First thing you must know is the difference between atoms (examples are: carbon, hydrogen, oxygen) and molecules (examples are ammonia, L-histidine, and all the hydrocarbons (like methane, ethane, propane)).

(If you don't know this yet, you will know it once you start physics/chemistry classes).

To be able to draw up any molecule, you need the octet-rule.

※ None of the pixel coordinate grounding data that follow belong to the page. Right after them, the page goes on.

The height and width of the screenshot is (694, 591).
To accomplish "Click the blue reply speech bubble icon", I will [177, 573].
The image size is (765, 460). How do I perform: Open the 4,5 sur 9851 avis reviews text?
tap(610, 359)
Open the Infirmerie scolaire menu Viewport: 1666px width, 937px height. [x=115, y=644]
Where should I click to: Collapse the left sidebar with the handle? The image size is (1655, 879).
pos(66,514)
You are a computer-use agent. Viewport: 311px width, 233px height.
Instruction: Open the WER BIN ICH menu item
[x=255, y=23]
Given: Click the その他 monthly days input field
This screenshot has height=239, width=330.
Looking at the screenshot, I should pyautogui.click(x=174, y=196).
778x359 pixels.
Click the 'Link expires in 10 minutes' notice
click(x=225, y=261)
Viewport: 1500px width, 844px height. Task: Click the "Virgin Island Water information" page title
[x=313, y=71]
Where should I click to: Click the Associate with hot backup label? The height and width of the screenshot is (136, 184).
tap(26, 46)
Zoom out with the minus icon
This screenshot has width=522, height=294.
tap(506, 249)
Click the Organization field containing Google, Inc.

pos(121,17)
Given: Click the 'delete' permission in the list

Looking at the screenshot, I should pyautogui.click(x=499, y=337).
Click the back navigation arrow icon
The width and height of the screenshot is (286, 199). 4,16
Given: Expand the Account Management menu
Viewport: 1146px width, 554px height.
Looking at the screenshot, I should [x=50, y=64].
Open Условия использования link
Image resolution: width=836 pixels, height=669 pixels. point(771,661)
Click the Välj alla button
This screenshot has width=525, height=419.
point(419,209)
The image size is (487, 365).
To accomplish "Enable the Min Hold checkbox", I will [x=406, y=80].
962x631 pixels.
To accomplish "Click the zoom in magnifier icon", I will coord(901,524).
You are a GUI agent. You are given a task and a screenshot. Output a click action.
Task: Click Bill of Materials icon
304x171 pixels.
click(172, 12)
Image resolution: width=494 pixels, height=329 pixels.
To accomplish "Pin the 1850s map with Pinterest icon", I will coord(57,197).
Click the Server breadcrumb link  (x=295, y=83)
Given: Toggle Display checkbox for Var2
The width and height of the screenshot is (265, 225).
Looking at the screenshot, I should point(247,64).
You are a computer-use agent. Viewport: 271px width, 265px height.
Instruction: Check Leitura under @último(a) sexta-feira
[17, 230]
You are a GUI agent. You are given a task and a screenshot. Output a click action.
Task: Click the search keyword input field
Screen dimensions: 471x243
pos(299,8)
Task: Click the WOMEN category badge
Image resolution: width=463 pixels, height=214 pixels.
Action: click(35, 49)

Then you need to figure out how many electrons an atom has. For that, you should take a look at the periodic table. It's a very important piece of information... but if you're interested in amino acids, you only need 5 atoms:

Carbon: has 4 electrons in the outer shell, but wants 8

Nitrogen: has 5 electrons in the outer shell, but wants 8

Oxygen: has 6 electrons in the outer shell, but wants 8

Hydrogen: has 1 electrons in the outer shell, but wants 2

Sulphur: doesn't always care so much about the octet rule. For simplicity, you can leave this one out of today's lesson - it's also not present in histidine.

So, in the case of ammonia (NH3, 1 nitrogen atom, 3 hydrogen atoms): the nitrogen has 5 atoms, and would like 3 more. The hydrogen all have 1. The nitrogen shares 1 electron with each individual hydrogen: all hydrogens then get 2. The hydrogens in turn also share their electron: so that the nitrogen gets its own 5, plus 3 (one from each hydrogen). That makes 8.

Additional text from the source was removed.